And so, for exactly the same reasons that they want 'escapism', they also want their escapist world to be samey, predictable, and basically the real world dressed up with pauldrons and titties equally as ginormous as the other. Actually basing your setting off Arab cultures or anything that they don't have a 2-second heuristic for understanding becomes frustrating for these players because now they don't know how to get their gratifications (whether because trying to be a 'hero' doesn't work out the same way, or because they can't dress up in the same way they do in every game, or whatever).

This is very difficult to improve because even though you say
caused mostly by lack of education that could easily be remedied
(1) there's no financial incentive or room for companies to educate their employees or their employees to educate themselves; (2) these guys are often working with very ingrained intuitions for what feels fun or interesting, which comes from the same place of 'reality except everyone loves me', and so it's not easy for them to see it as a problem; (3) even if they overcame all this, they can't educate the audience who will whine and punish them with sales.

The solution has been the same as it always was: you need people who are broadly read and have a broad set of interests/experiences come into video game writing, not some dickface that's been playing DA2 all their life. For MCA and many others it is history, and even if it's familiar history like, I dunno, WW2 America, it matters when you actually study it. People make fun of creative writing degrees (and often for good reason) but a proper humanities education is traditionally what is supposed to provide this, as well.

*Though games inserting real world politics 1:1 is usually a dumb idea for other reasons
I don't do fiction but few thoughts I came to think:
1. Financial incentive and room: I think growing talent in-house can work very well if you have resources to the process. Profile in general might be people who have good entry level skills. Problem may be finding these people to begin with. In the end they might be found from unusual places. There is a factor that these sort of people don't tend to have issues getting employed to begin with, they also tend to be clever in their career planning.

So you have decent / good writers. But you also need good manager / producer for the team and you can't just have someone who checks that people come to work and submit their stuff in time. In the real production there are far more responsibilities, but I'm not going to write a novel here. My main point regarding this is, that people who are good at something, tend to get there because they embrace what is real in themselves and around them.
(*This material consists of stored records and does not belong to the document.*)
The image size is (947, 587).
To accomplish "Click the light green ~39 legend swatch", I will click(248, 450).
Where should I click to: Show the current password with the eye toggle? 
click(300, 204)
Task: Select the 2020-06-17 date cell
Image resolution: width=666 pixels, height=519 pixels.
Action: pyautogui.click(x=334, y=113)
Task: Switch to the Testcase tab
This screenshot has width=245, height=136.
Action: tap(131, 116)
Then you are creating a product for audience which loves and is even obsessed with contrived and artificial. Now like I wrote earlier, I don't do fiction, but I can't but think that without good management, this could very well be a recipe for disaster.
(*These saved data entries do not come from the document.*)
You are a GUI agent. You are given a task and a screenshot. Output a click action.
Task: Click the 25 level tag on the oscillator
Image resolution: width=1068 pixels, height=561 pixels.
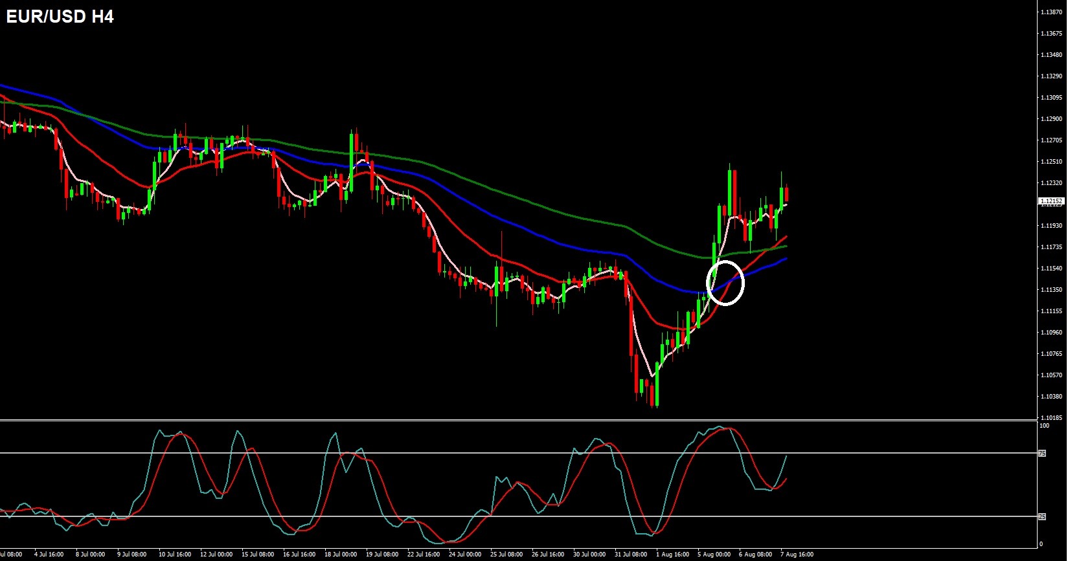pos(1042,516)
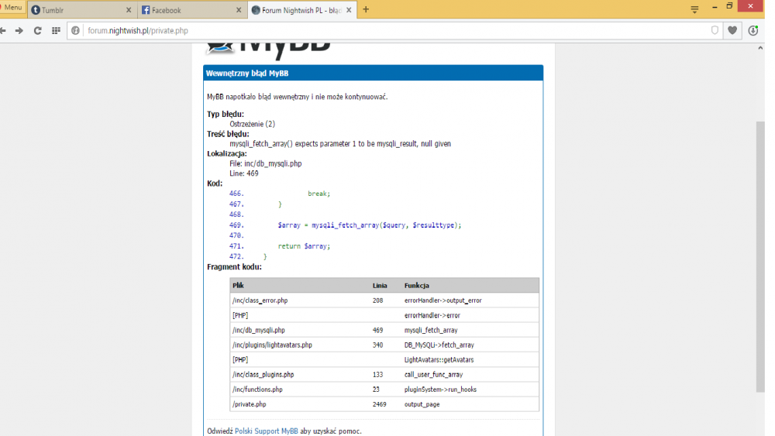
Task: Close the Facebook tab
Action: (x=239, y=10)
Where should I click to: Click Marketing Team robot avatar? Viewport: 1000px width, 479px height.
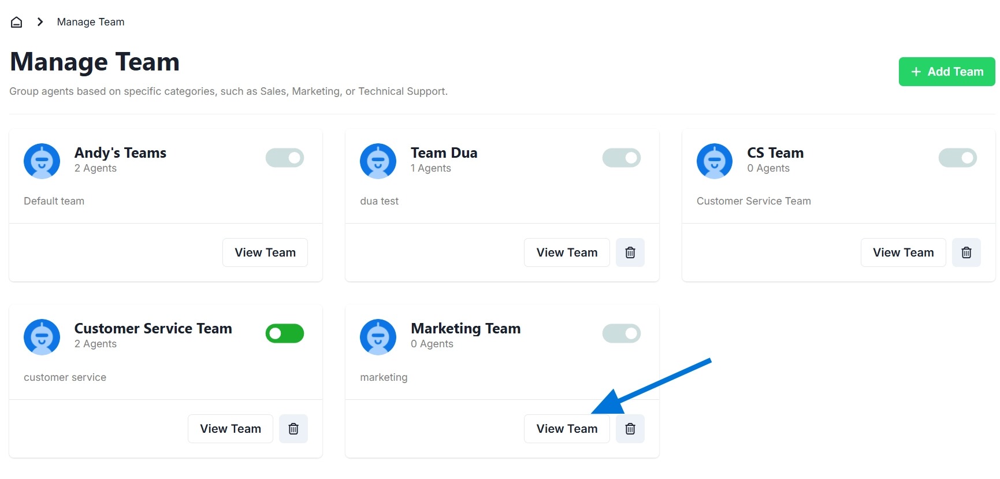[x=378, y=337]
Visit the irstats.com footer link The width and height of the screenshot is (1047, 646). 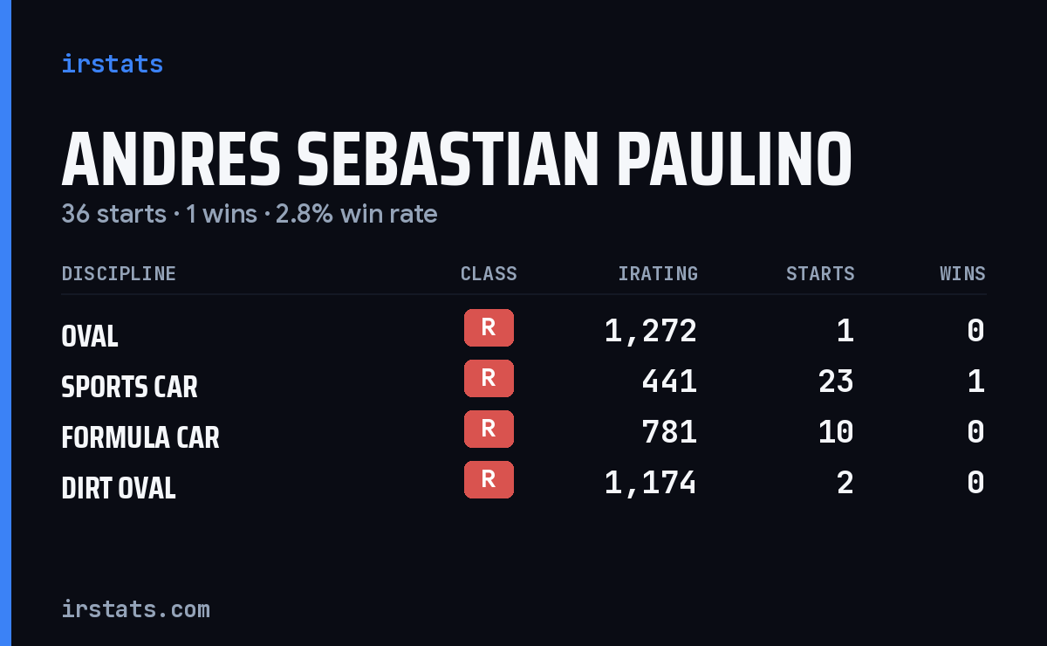135,608
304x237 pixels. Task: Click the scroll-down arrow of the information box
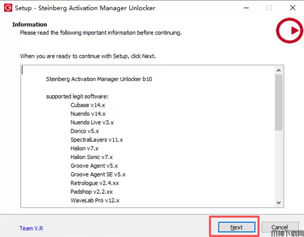(278, 203)
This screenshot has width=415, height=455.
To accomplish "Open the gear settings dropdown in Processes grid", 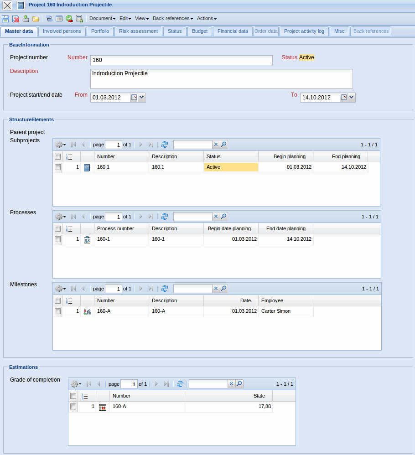I will (60, 217).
It's not necessarily all bad though. Not my money so I'm not giving anyone advice here and even as gamer, last fantasy RPG I played was Arcanum so It's been a while and I don't know about fantasy in TV and filmsland either. For hybrid, I really liked all the three Shadowrun games. For post apo settings FO:NV and Wasteland 2 were both IMO solid games. One older game, KotOR II, wouldn't exists without KotOR, but KotOR II is IMO the product Star Wars needed.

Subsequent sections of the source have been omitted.